EXP=europarl_baseline
DATA=data-bin/europarl.tokenized

mkdir -p checkpoint/$EXP
mkdir -p log/$EXP

CUDA_VISIBLE_DEVICES=0,1,2,3,4,5,6,7 fairseq-train $DATA \
    --user-dir ./user_src \
    --task translation --arch laser_transformer_768 \
    --max-source-positions 256 --max-target-positions 256 \
    --optimizer adam --adam-betas '(0.9, 0.98)' --clip-norm 5.0 \
    --lr-scheduler inverse_sqrt --warmup-init-lr 1e-07 --warmup-updates 10000 \
    --lr 0.0007 --stop-min-lr 1e-09 --dropout 0.1 \
    --criterion cross_entropy --weight-decay 0.0 \
    --max-tokens 4096 --fp16 --disable-validation --save-dir checkpoint/$EXP \
    1>log/$EXP/log.out 2>log/$EXP/log.err

Finetune the Transformer multilingual translation model over the Europarl data with CrossConST:

EXP=europarl_crossconst_alpha3
DATA=data-bin/europarl.tokenized
CKPT=checkpoint/europarl_baseline/checkpoint10.pt

mkdir -p checkpoint/$EXP
mkdir -p log/$EXP

CUDA_VISIBLE_DEVICES=0,1,2,3,4,5,6,7 fairseq-train $DATA \
    --user-dir ./user_src \
    --task translation --arch laser_transformer_768 \
    --max-source-positions 256 --max-target-positions 256 \
    --optimizer adam --adam-betas '(0.9, 0.98)' --clip-norm 5.0 \
    --lr-scheduler inverse_sqrt --warmup-init-lr 1e-07 --warmup-updates 10000 \
    --lr 0.0007 --stop-min-lr 1e-09 --dropout 0.1 \
    --criterion cross_entropy_with_crossconst --alpha 3.0 --weight-decay 0.0 \
    --reset-optimizer --reset-meters --reset-dataloader --reset-lr-scheduler --restore-file $CKPT \
    --max-tokens 4096 --fp16 --disable-validation --save-dir checkpoint/$EXP \
    1>log/$EXP/log.out 2>log/$EXP/log.err

Evaluation

Evaluate our trained model on the German-English BUCC 2018 Shared Task (as an example):

Download the German-English dataset (bucc2018-de-en.training-gold.tar.bz2) for the BUCC task.

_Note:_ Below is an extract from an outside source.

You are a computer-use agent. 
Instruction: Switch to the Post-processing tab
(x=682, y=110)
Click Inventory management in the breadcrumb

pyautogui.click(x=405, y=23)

# extract files with labels and texts from the BUCC corpus
tar -jxvf bucc2018-de-en.training-gold.tar.bz2

cd bucc2018/de-en/
cat de-en.training.en | cut -f1 > de-en.training.id.en
cat de-en.training.en | cut -f2 > de-en.training.txt.en
cat de-en.training.de | cut -f1 > de-en.training.id.de
cat de-en.training.de | cut -f2 > de-en.training.txt.de
cd ../../

BPE_CODE=europarl.tokenized/code
FILE_PREFIX=bucc2018/de-en/de-en.training

# apply sentencepiece model
python3 utils/spm_encode.py --model $BPE_CODE.model --output_format piece --inputs $FILE_PREFIX.txt.en --outputs $FILE_PREFIX.spm.en
python3 utils/spm_encode.py --model $BPE_CODE.model --output_format piece --inputs $FILE_PREFIX.txt.de --outputs $FILE_PREFIX.spm.de

# embed
CKPT=checkpoint/europarl_crossconst_alpha3/checkpoint10.pt
CUDA_VISIBLE_DEVICES=0 python3 emb.py --task de --lang en --checkpoint ${CKPT}
CUDA_VISIBLE_DEVICES=0 python3 emb.py --task de --lang de --checkpoint ${CKPT}

# mine for bitexts
CUDA_VISIBLE_DEVICES=0 python3 mine_bitexts.py $FILE_PREFIX.txt.de $FILE_PREFIX.txt.en \
    --src-lang de --trg-lang en --src-embeddings $FILE_PREFIX.emb.de.npy --trg-embeddings $FILE_PREFIX.emb.en.npy \
    --unify --mode mine --retrieval max --margin ratio -k 4 --verbose --gpu \
    --output $FILE_PREFIX.candidates.tsv \

# evaluate
python3 bucc.py --src-lang de --trg-lang en \
    --bucc-texts $FILE_PREFIX.txt --bucc-ids $FILE_PREFIX.id \
    --candidates $FILE_PREFIX.candidates.tsv --gold $FILE_PREFIX.gold --verbose

Result

We evaluate the performance on the training dataset since the ground truth for the test dataset is not released.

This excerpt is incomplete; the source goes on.